In 2013, 31.45% of phishing attacks were trading on the names of leading banks, online stores and online payment systems – an increase of 8.5% points from the previous year.
Phishing is a fraudulent scheme used by cybercriminals to obtain confidential user data with the help of fake web pages imitating Internet resources.
Unlike malicious software created for particular operating systems, phishing attacks threaten all devices which can access web pages. That is why they are so popular with scammers – in 2013 alone Kaspersky Lab products protected about 39.6 million users from this cyber threat.
Phishing sites aimed at harvesting users’ financial details mainly use the brand names of popular online stores, online payment systems and online banking systems. In 2013, the most attractive targets were banks, which were used in 70.6% of all financial phishing.
That’s a sharp increase from 2012 when bank phishing represented just 52%. Overall, fake bank websites were involved in twice as many (22.2%) phishing attacks in 2013.
Fraudsters use the brand names of major companies with large client databases in search of a big criminal profit. For example, about 60% of all phishing attacks using fake bank pages exploited the names of just 25 organisations.
Among online payment systems the phishers’ favourites are even more clearly-defined – 88.3% of phishing attacks in this category involved one of four international brands: PayPal, American Express, MasterCard and Visa.
For several years in a row Amazon.com has been the most popular cover for phishing attacks exploiting the names of online stores. Over the reported period its name was used in 61% of online trade-related phishing attacks. The top three also included Apple and eBay, but both of them lagged well behind Amazon.
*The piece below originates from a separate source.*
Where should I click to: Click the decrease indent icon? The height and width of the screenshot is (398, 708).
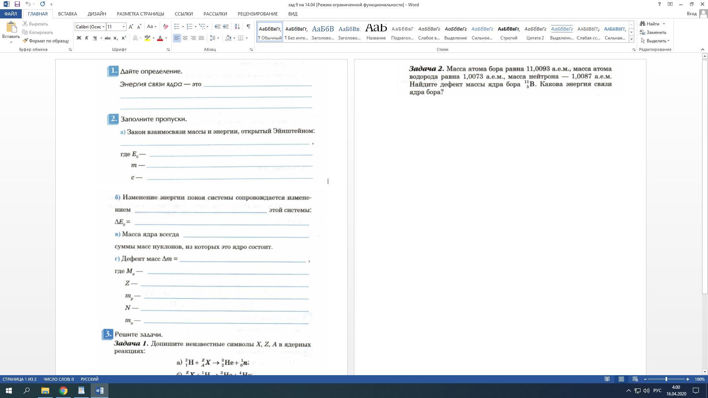click(x=218, y=27)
‘Phishing attacks are so popular because they are simple to deploy and extremely effective. It is often not easy for even advanced Internet users to distinguish a well-designed fraudulent site from a legitimate page, which makes it even more important to install a specialised protection solution. In addition, phishing causes reputational and financial damage to organisations that see their brands exploited in phishing attacks,’ commented Sergey Lozhkin, senior security researcher at Kaspersky Lab.